On August 8, our field lost a giant, Lila Ruth Gleitman. Lila’s work altered our understanding of the human mind through her elegant theoretical and empirical investigations of early language development. Redefining and broadening the field, she asked not only what children say, but also what they understand. With this wide lens, she demonstrated the robustness of the human language system. The inherent properties of mind allow language to emerge in the face of deafness and blindness and allow young children to learn abstract words such as thinking and believing in the absence of clear perceptual referents. Well before it was fashionable to be interdisciplinary, Lila forged ties that now inextricably bind linguistics to psychology. In many ways she was the matriarch of the study of child language.
A member of the National Academy of Sciences, Lila won the American Psychological Association Distinguished Scientist Award, the American Association for the Advancement of Science John McGovern Award in the Behavioral Sciences, the Prix International from the Fyssen Foundation and the Rumelhart Prize from the Cognitive Science Society. Her work not only has had an impact on a wide range of scientific disciplines, but also includes numerous papers that have been cited over one thousand times. Her contributions to the fields of linguistics and cognitive science are incalculable.

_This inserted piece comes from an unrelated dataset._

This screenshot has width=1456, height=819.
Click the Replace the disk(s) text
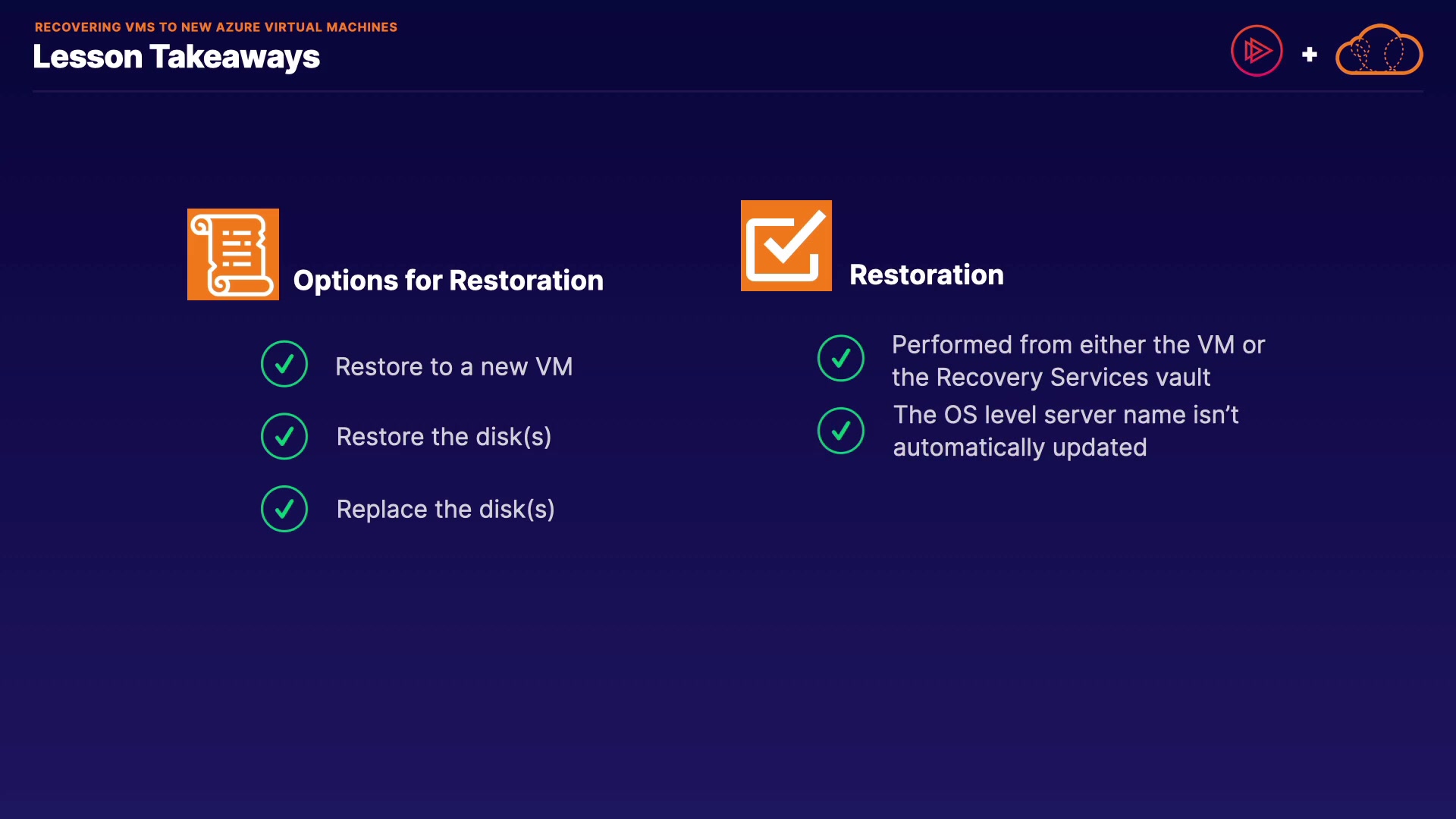click(445, 510)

Lila mentored many in the field with her inspirational style, her clear vision, her legendary humor and her deep intellect. She wrestled with questions that have puzzled philosophers for a millennium and she made progress on them through her creative research approach. As a mentor, she helped everyone in her orbit learn more, think better and contribute to a broader purpose.
Lila Gleitman is truly an intellectual entrepreneur. She gave us all a gift that will keep giving in the form of her remarkable wit and wisdom, and a suite of ideas and theories that will keep us all busy for generations to come. To those of us who knew her and loved her, the 91-year-old Lila, who just published her book Sentence First, Arguments Later (Oxford Press, 2020) and a forthcoming paper for the Annual Review of Psychology with her daughter Claire, will forever be The Notorious LRG.